Political considerations have played a part, too.
Post-Brexit Britain is no longer bound by the laws issued by Brussels, which has given it a free hand when it comes to setting the regulatory regime for its domestic AI developers.
In contrast to its partners in the EU, the UK has taken a light-touch approach to AI in a bid to cultivate a pro-innovation environment for AI researchers and entrepreneurs.
In practice, what this means is that it has been left up to sectoral regulators to oversee AI developments in their spheres, with a few overarching principles (things like safety, security, and fairness are mentioned) tying the disparate regimes together.
Conversely, in the EU, the AI Act is a more onerous legislative project, one that has been designed to keep close tabs on developments in AI, with the most high-risk projects strictly controlled or banned altogether.

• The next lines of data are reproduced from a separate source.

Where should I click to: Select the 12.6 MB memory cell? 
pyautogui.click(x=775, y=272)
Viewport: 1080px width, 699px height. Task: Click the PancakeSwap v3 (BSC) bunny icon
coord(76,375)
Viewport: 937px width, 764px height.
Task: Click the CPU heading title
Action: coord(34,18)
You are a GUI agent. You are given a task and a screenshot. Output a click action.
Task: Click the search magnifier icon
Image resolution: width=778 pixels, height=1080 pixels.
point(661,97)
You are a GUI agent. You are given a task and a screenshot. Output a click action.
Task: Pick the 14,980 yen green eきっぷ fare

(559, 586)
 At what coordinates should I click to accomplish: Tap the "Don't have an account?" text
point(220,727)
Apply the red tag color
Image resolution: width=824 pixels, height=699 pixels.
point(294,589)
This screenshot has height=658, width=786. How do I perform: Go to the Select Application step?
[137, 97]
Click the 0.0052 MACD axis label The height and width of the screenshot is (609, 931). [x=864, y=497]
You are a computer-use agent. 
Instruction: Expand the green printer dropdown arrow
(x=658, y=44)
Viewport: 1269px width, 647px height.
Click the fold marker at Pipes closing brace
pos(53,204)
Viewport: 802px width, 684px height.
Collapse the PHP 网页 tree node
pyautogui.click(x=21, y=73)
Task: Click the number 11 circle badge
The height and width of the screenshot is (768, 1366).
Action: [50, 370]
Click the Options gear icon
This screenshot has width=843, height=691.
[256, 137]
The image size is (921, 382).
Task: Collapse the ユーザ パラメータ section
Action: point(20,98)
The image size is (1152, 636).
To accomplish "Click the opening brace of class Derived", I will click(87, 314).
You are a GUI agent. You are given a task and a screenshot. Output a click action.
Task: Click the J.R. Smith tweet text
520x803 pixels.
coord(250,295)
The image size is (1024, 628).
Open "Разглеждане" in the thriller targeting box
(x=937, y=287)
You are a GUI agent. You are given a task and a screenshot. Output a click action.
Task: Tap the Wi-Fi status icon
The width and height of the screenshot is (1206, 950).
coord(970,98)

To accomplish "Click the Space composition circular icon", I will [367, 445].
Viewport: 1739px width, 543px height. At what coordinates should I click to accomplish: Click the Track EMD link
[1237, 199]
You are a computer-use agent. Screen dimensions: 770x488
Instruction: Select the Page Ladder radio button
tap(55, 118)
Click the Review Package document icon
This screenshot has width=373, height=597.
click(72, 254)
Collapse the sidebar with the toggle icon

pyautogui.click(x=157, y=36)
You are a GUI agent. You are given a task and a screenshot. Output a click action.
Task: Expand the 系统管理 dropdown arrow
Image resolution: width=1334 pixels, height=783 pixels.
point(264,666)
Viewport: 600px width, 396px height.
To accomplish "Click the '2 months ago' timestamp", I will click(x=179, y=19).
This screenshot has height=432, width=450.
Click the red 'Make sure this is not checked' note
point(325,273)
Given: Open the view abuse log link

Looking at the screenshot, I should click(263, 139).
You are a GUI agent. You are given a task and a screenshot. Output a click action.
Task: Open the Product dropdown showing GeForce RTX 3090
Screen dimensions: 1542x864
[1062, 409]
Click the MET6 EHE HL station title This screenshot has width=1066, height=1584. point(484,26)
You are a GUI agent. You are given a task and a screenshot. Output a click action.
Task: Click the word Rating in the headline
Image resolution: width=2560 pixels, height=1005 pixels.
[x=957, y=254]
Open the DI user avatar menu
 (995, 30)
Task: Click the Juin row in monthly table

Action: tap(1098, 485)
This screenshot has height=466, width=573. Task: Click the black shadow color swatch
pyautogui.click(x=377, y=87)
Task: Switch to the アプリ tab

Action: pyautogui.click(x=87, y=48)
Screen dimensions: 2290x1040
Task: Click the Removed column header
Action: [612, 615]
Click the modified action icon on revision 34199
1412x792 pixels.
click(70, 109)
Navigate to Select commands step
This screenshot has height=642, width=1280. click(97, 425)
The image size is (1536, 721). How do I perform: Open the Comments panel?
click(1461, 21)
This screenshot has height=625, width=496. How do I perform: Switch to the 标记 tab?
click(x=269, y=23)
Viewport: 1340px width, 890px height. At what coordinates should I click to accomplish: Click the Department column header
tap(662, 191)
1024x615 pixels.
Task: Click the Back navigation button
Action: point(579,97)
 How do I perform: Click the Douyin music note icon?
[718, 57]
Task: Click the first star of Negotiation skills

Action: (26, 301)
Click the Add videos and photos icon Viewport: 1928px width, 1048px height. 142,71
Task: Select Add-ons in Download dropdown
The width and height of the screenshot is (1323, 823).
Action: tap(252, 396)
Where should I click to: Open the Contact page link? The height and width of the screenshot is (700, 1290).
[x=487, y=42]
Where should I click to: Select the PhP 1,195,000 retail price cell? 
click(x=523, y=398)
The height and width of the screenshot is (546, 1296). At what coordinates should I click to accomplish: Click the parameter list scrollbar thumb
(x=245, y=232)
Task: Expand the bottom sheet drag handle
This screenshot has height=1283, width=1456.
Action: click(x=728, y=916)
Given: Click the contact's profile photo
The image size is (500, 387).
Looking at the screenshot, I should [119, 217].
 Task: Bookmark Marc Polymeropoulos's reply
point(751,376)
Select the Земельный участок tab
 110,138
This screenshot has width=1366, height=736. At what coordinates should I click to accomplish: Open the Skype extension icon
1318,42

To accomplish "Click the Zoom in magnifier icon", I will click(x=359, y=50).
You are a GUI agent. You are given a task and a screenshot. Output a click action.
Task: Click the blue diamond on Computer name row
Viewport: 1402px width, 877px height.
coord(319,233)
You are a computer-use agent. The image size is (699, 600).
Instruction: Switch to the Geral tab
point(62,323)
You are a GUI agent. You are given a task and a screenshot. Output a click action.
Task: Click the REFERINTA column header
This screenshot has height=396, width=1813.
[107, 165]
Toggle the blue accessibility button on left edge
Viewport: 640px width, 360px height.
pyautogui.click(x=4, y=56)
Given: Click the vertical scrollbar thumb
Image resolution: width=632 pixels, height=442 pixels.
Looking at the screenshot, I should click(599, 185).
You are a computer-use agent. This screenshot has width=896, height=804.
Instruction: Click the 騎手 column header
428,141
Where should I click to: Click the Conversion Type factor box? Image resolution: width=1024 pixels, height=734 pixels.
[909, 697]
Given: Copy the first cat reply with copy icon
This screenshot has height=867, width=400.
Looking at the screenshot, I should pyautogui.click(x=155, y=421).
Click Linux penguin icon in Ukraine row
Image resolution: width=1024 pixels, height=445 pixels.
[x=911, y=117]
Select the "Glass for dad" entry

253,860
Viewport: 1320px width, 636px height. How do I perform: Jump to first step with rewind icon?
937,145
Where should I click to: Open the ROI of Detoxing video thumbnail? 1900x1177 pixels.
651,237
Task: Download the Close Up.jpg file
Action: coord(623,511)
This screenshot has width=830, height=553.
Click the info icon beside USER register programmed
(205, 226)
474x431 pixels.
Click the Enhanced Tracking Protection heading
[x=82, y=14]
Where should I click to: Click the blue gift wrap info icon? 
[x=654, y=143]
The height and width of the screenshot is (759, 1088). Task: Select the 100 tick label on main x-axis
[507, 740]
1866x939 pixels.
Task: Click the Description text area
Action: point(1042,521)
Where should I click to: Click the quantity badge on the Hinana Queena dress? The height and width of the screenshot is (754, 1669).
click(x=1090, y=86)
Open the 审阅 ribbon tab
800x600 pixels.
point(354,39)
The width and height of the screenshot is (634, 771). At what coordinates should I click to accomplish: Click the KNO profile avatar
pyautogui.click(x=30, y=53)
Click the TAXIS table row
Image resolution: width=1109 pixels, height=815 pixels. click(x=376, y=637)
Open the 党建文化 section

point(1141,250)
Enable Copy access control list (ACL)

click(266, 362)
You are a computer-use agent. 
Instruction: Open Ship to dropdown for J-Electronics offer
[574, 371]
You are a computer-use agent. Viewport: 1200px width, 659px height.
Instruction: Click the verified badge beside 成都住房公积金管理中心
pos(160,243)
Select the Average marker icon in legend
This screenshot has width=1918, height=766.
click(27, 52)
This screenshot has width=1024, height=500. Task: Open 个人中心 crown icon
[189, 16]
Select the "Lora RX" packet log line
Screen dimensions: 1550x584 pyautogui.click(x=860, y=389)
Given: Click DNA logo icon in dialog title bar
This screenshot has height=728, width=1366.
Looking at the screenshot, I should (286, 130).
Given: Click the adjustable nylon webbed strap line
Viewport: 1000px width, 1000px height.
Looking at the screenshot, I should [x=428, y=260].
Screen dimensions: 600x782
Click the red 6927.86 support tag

UK Has a Shortage of ‘Compute’
If the UK has an advantage on the political front, it is being held back by the state of its computing power.
According to stats compiled in November 2022, the UK had a meager 1.3% share of the global compute capacity and did not have a system in the top 25 of the best 500 global systems.
This lack of what is known as ‘compute’ poses a real problem for the UK’s and therefore London’s prospects.
As the government itself acknowledged recently, its computing power is simply not up to the job in the age of AI, especially for a country that fancies itself as an AI superpower.
Only Oracle, based in Edinburgh, has the GPU processing power to rival the hyperscalers in the US and other parts of the world.
The government has recognised the urgency of boosting its processing power and says its ambition of making the UK an AI superpower will “require an immediate, significant, and sustained investment in accelerator-driven compute capabilities that directly support AI research”.
To this end, Jeremy Hunt, the chancellor of the exchequer, has committed around £900m to a project that will see the creation of a new exascale supercomputer, likely to be based in Edinburgh, so that domestic AI developers have the GPUs they need to process their data.
AI & Life Sciences
As things stand, much of the data produced in London is currently sent to the US for processing in one of its many cloud processing centers. For example, Stability might be headquartered in London, but it trains its models on Amazon’s GPU clusters in Ohio and Virginia.
The need for domestic computing power will become more acute going forward in light of the government’s long-term goal, which it set out in its National AI Strategy, one of which suggests that the government will “consider what open and machine-readable government datasets can be published for AI models.”
As anyone at the forthcoming security summit will tell you, it would be foolhardy to send such sensitive public sector data overseas for processing, while classified security information that might be used to train AI certainly needs to be processed in-house.
At the same time, the troves of data on each and every one of the NHS’s 60m patients are ideal for training health-focused AI systems and more to the point hold out the promise of marrying two of its burgeoning science sectors – AI and life sciences.
Around a third of all life-sciences-focused startups in Europe are thought to be in the UK, more than in any of its counterparts on the continent, and many are to be found in London – its entrepreneurial spirit and plentiful supply of new and repurposed office space in places like Canary Wharf.
The golden triangle really glistens when it comes to the life sciences – Imperial College London, UCL, Oxford, and Cambridge all regularly feature in lists of the top ten global life sciences research institutions.
If Britain can find a way to ally its world-leading life sciences sector with its flourishing AI, there’s no reason it can’t maintain its position as third in the world. But how it cracks the puzzle of building enough computing power domestically and finding politicians with the nous to link up AI with the life sciences remains a bit of an enigma.
Bletchley Park is as good a place as any to make a start on solving the puzzle.